L’expertise médico-légale tend à confirmer les faits
Les faits se sont déroulés de 2016 à 2018 et la plainte n’a été déposée qu’en 2022. Un délai fréquent dans ce genre d’affaires dans lesquelles les victimes ont du mal à parler, a fortiori lorsqu’il s’agit d’enfants ou d’adolescents. Ceci a toutefois rendu les viols difficiles à prouver par voie médicale, mais l’expertise médico-légale a toutefois révélé que les deux aînées avaient perdu leur virginité anciennement, donc à un âge très précoce. Vivant à la campagne et éduquées d’une manière traditionnelle, il était donc fort peu probable que ces traces d’anciennes relations sexuelles constatées aient été consenties par les deux jeunes filles. La plus âgée, devenue majeure entre temps, a d’ailleurs témoigné à la barre « ne jamais avoir eu de petit ami » et le prévenu a lui-même reconnu « ne jamais avoir vu ses cousines en compagnie de garçons ». Pour Me Mélanie Trouvé, l’avocate des jeunes filles, « les conclusions de l’expertise corroborent les faits ». En effet, seules les deux aînées ont décrit des scènes impliquant une pénétration, la plus jeune ayant décrit des fellations et des attouchements.
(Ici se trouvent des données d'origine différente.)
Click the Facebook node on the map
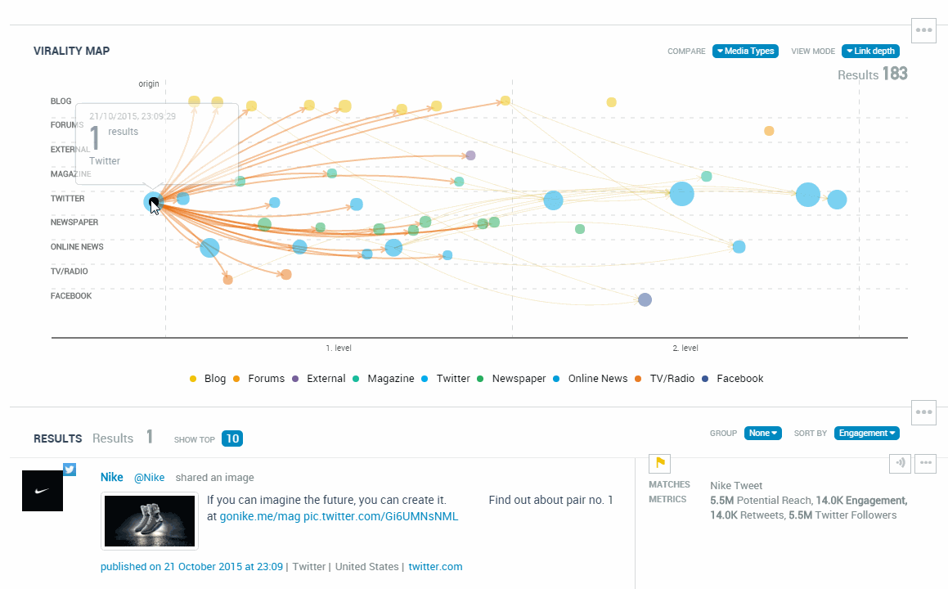coord(645,300)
En revanche, Me Trouvé a estimé que les conclusions des experts psychiatres et psychologues ne mettaient pas assez en exergue le traumatisme subi par les jeunes filles et elle a préféré s’appuyer sur le rapport du suivi psychologique réalisé dans le cadre des mesures éducatives prises après les faits. « C’est plus parlant, car il s’agit d’un véritable suivi et non d’une simple séance d’une heure », a-t-elle déclaré, tout en demandant 40.000 euros de préjudice pour chacune des victimes.
Rejoignant Me Trouvé, la procureure-adjointe a démonté aisément la défense du prévenu, qui a successivement évoqué « la sorcellerie », « la vengeance » et « un complot monté contre lui » pour justifier les accusations portées à son encontre. Pour elle, les expertises psychologiques des jeunes filles démontrent suffisamment de traces de traumatisme et celle du prévenu indique qu’il aurait bien « des pulsions pédophiliques non réprimées par le surmoi ». Elle a donc requis 8 ans de prison ferme avec un maintien en détention, l’interdiction d’entrer en contact avec les victimes et 5 ans de suivi socio-judiciaire passible d’une peine de 3 ans de prison supplémentaire en cas de non-respect.
La présidente du tribunal et ses deux assesseurs ont choisi de suivre presque exactement ses réquisitions, en y ajoutant une interdiction d’exercer une profession impliquant un contact avec des mineurs et une inscription au fichier des délinquants sexuels. Le tribunal a reçu la demande de partie civile des trois jeunes filles, demandant au prévenu 35.000 euros pour chacune de ses victimes et 12.000 euros pour leur mère au titre du préjudice moral (sous le choc en apprenant les faits, la mère des trois jeunes filles a passé plusieurs mois à l’hôpital).